Archaeologists Found 250 Child Corpses In A Sacrifice Site In Peru And We Have Answers
Every once in a while, archaeologists make a finding so incredible, that headlines all throughout the world exploit the sensational aspects of the discovery. Such is the case of a recently unveiled mass grave containing the remains of 250 sacrificed children in Peru. The lead archeologist in the site, Feren Castillo, told AFP: “This is the biggest site where the remains of sacrificed children have been found. It’s uncontrollable, this thing with the children. Wherever you dig, there’s another one”. It is believed that more remains could be found.

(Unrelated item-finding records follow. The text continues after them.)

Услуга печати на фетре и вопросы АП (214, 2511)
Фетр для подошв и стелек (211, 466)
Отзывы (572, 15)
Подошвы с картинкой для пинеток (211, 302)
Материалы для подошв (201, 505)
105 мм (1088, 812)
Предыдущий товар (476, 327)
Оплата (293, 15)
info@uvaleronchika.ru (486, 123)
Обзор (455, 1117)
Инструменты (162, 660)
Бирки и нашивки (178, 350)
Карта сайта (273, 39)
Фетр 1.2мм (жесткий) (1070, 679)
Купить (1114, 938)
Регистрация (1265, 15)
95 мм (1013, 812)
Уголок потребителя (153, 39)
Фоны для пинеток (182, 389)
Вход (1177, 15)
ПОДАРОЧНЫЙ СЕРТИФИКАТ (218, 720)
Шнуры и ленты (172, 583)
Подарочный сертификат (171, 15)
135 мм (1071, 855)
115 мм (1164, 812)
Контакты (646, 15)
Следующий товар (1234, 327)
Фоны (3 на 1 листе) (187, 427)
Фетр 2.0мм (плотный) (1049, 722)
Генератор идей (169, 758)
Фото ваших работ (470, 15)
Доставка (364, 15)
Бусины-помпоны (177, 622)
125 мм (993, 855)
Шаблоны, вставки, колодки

This is what you need to know about this amazing discovery that unearths more knowledge about the Chimú civilization from Northern Peru, specifically from the Moche Valley. Alongside the Incas, the Chimú created a network of trade, political systems, religious institutions and enviable skills as craftspeople.
So first things first, who were the Chimú people?
Chimú culture is responsible for much of the development of pre Columbine Northern Peru. Power was concentrated in the city of Chan Chan, a large adobe settlement on what is modern day Trujillo. They succeeded the Moche people and their civilization arose around 900 AD. Their downfall, around the year 1470, was product of an invasion by the Inca emperor Inca Yupanqui. The Spanish obliterated what was left of this proud indigenous civilization.
We have to get rid of our colonialist gaze before reading the details of the finding!
When we read stories like this our mind tends to judge them by current standards. Words like “savage” and “barbaric” often are used in media reports and everyday conversations. This inquisitive worldview is product of the mixing of European and indigenous moral and ethical standards. Latin America is largely a mestizo region where European worldviews prevailed. Yes, of course sacrificing children is appalling, but we should not perpetuate the idea that the original inhabitants of the continent were a bunch of blood-thirsty savages before colonization. Doing so only keeps racist ideas alive and this affects indigenous populations even today.
So who were the children and where were they found?
The finding is as important as it is perplexing: the remains of up to 250 underage individuals. According to scientists, the bodies indicate that the children were aged from 4 to 12 years old. As reported by Andina, the Peruvian state media agency, the remains of up to 40 warriors were also found. The sacrifices occurred between the 13th and 15th centuries. The site is located in Pampa La Cruz, an archaeological site in Huanchaco-La Libertad, north of Lima. The reason for the ritual offering hits close to home in our turbulent times and the climate crisis we are experiencing.
The Chimú knew how to survive in the desert, so any change in the climate was devastating. This is the reason behind the sacrifices.
Northern Peru is an arid landscape where human settlements need to run like clockwork to guarantee survival. The Chimúdepended on the replenishment of a network of rivers and streams that were fundamental for irrigation and human consumption. Too much water also brought disaster. Changes in the weather spelled doom for the Chimú. In an attempt to make peace with their gods they made an offering of children and warriors. Deutsche Welle reports: “Castillo said in this case he believes they were killed in hopes it would appease the gods and bring an end to El Nino, a cyclical climate pattern that can result in heavy rainfall and storms on the western coasts of South America. His theory is backed up by the fact that soil samples show that the children died during an extremely wet season, and that they were facing the sea”.
Human sacrifice was not uncommon in pre-Columbine civilizations. The Aztecs in what is now Mexico, for example, often sacrificed their own, as well as their adversaries, to their deities.
All hail Pacasmayo: they sacrificed their children to the moon.
Among the deities that the Chimú worshipped, the moon of Pacasmayo ruled supreme. Because the moon can be seen both during the day and at night, it was believed to be much more powerful than the Sun. Pacasmayo received animal and human sacrifices. Some parents even sacrificed their own children. They believed that through this ritual practice the children, often five years-old, would become deified. The Sun, Mars, Earth and some constellations were also worshipped. The magnitude of the recent discovery implies that the situation was urgent. As Sputnik News Service reports, Gabriel Prieto, professor of archeology from the National University of Trujillo, said: “This number of children, this number of animals—it would have been a massive investment on behalf of the state”.
The Chimú were also very skillful craftsmen, particularly with gold.
The Chimú developed large civil engineering projects to irrigate the desert, and they were also very skilled working with metals such as gold, copper, silver, bronze and a mix of copper and gold called tumbaga. To get some of these metals they had to travel for more than three days, which speaks of the reaches of their political power.